Probabilmente il legislatore ha voluto controbilanciare l'arretramento della sanzione penale con l'esplicita previsione della rilevabilità civilistica, cioè risarcitoria, della condotta. Egli intendeva realizzare, così, due obiettivi: con la prima parte della disposizione scongiurare i rischi della medicina difensiva ed introdurre una misura a favore degli esercenti la professione sanitaria; con la seconda intendeva, invece, non abbassare la tutela delle vittime offrendo loro il percorso risarcitorio. Inizialmente aveva intrapreso una via diversa da quella poi effettivamente scelta: la prima formulazione della norma15, infatti, pur caratterizzandosi per la comune finalità di contenere i rischi della medicina difensiva, partiva dall'inequivoca qualificazione contrattuale della responsabilità medica (si pensava altrimenti, non avesse altro senso l'iniziale richiamo agli artt. 2236 e 1176 cod. civ.) e si disinteressava in toto della rilevanza penale della condotta sanitaria. Al legislatore premeva stabilire che, salvo i casi di particolare difficoltà ove la responsabilità ricorreva solo in caso di dolo e colpa grave, il giudice, per stabilire se l'esercente la professione sanitaria avesse tenuto un comportamento diligente, ai sensi dell'art. 1176 c.c., era tenuto a verificare se egli avesse osservato, nel caso concreto, le linee guida e le pratiche mediche accreditate.

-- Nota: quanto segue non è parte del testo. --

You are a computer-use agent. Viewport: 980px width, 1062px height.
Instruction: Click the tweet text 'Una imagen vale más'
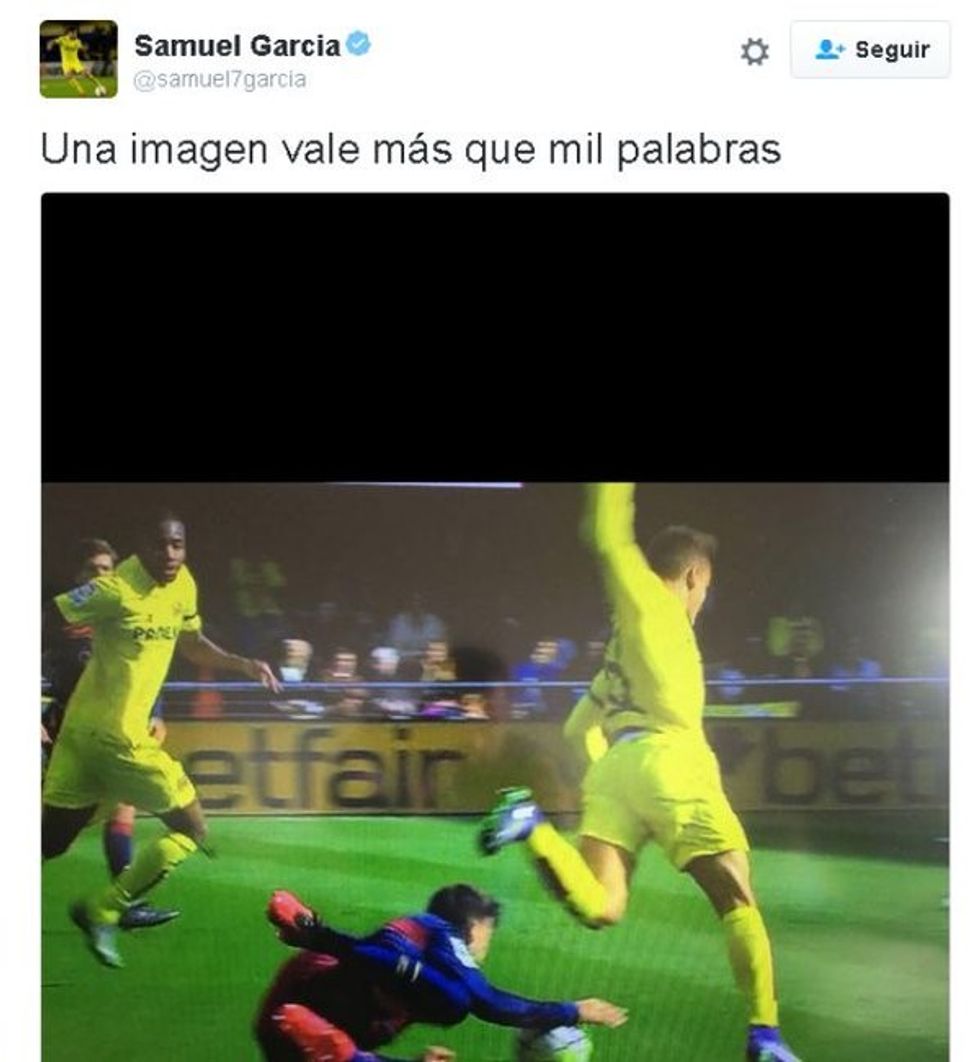[x=247, y=149]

Il richiamo esplicito dell'art. 2043 cod. civ. scongiura la possibilità, pure da taluno presa in considerazione, che non si tratti di risarcimento del danno, bensì di indennizzo. Senza addentrarsi nella distinzione tra obbligazione risarcitoria e obbligazione di indennità, basta ricordare che la differenza risiede nella ricorrenza o meno di una scriminante che converte il fatto altrimenti illecito in un atto lecito dannoso, la vittima del quale ha diritto ad una prestazione pecuniaria non integralmente commisurata al danno e rimessa circa la determinazione del quantum alla valutazione equitativa del giudice. Per l'esercente la professione sanitaria aver seguito le linee guida e le pratiche accreditate dalla comunità scientifica non significa aver tenuto un comportamento iure; l'antigiuridicità dal punto di vista penalistico (o meglio la colpa lieve per osservanza), non coincide con quella rilevante a fini risarcitori e quindi l'esclusione della rimproverabilità penale non scrimina il fatto civilmente rilevante. Se è preclusa la possibilità di considerare la somma di denaro che andrà a compensare la vittima un indennizzo piuttosto che un risarcimento, resta in piedi nondimeno il sospetto, che attraversa, ormai, l'intero ambito dell'illecito, che la responsabilità sia stata sì utilizzata, ma sfrondata di ogni funzione sanzionatoria, onde avvicinarla alla logica imperante dei rimedi. Pur con tale riserva, va detto che nemmeno tale ricostruzione scioglie ogni dubbio: se il richiamo dell'art. 2043 cod. civ. è pertinente solo in caso della codificata irresponsabilità penale, i casi in cui ricorra una colpa grave o una colpa ordinaria a rigore dovrebbero essere sottratti all'art.3, comma 1, della legge Balduzzi. Significa che

15 L'originario primo comma dell’art. 3 della d.l.158 del 2012 recitava così: “Fermo restando il disposto

dell'art. 2236 del codice civile, nell'accertamento della colpa lieve nell'attività dell'esercente le professioni sanitari il giudice, ai sensi dell'art. 1176 del codice civile, tiene conto in particolare dell'osservanza, nel caso concreto, delle linee guida e delle buone pratiche accreditate dalla comunità scientifica nazionale e internazionale”.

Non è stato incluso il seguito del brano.